▶ _Data supplied_
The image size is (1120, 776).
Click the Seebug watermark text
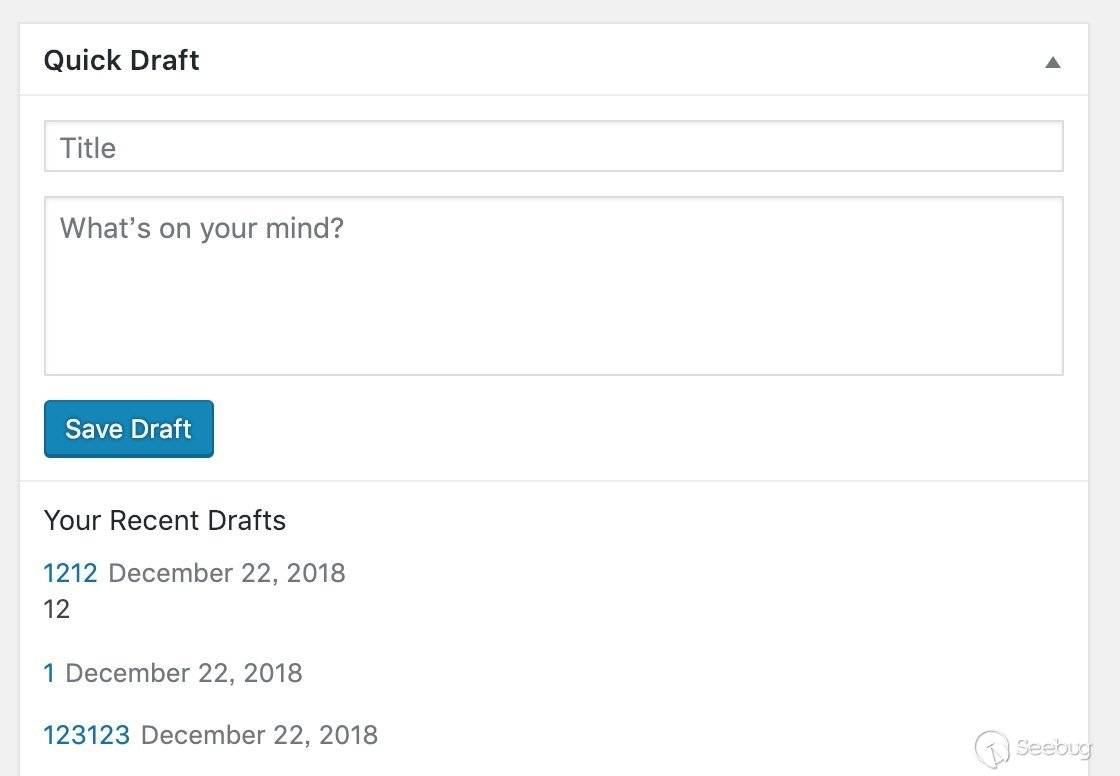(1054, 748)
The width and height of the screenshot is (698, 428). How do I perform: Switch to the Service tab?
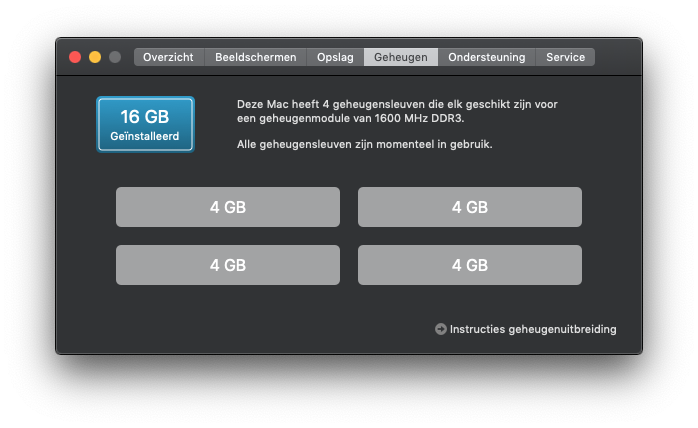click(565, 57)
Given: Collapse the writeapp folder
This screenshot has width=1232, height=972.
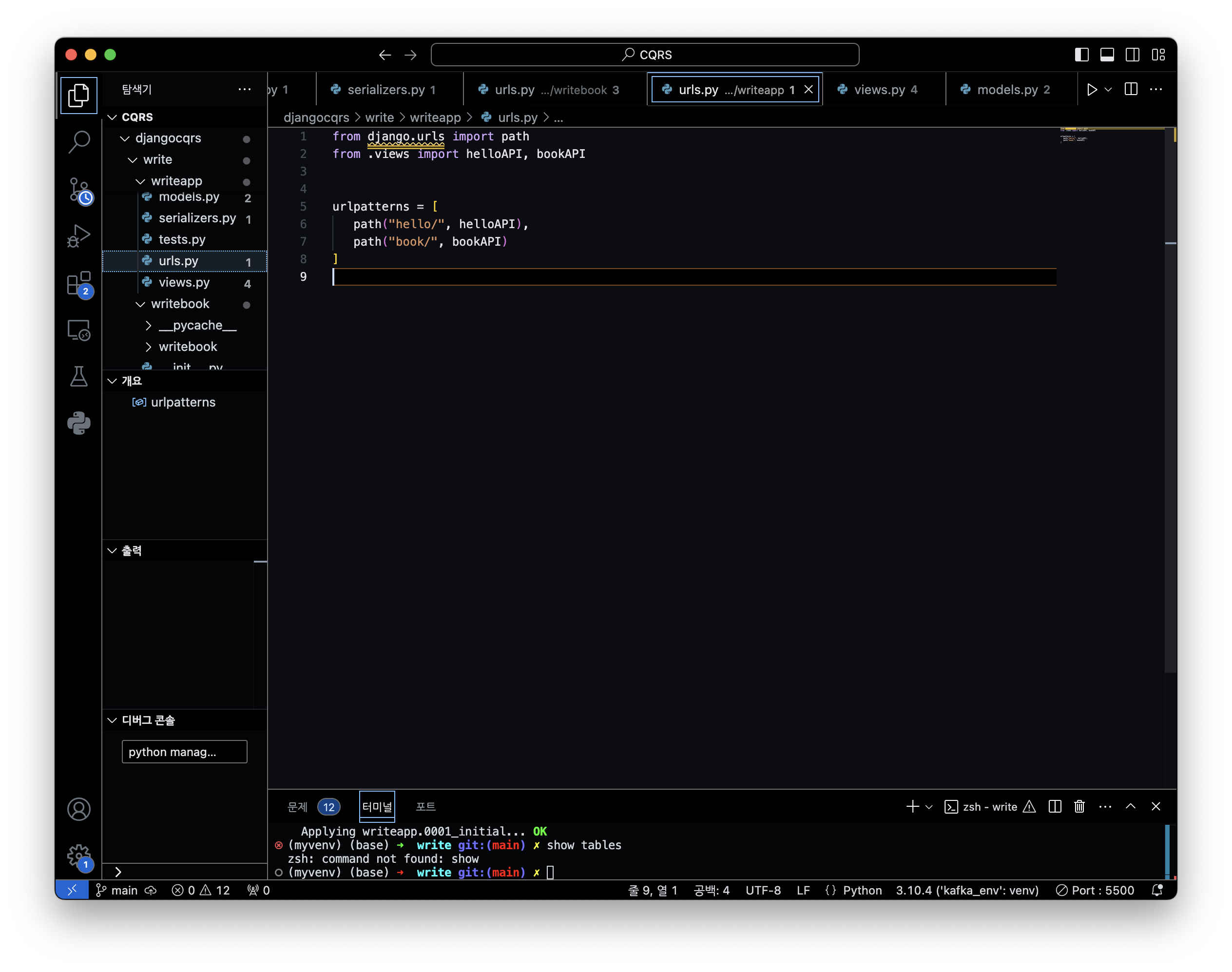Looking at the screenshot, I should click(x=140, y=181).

▶ _Exercise description_
Copy out all the lines above word for word, leaving out the pictures.

▶ _Solution to the exercise_
The image size is (1120, 776).
Click the Seebug watermark text
(1054, 748)
The width and height of the screenshot is (698, 428). How do I perform: Switch to the Service tab?
click(565, 57)
Given: Collapse the writeapp folder
This screenshot has width=1232, height=972.
Looking at the screenshot, I should click(x=140, y=181).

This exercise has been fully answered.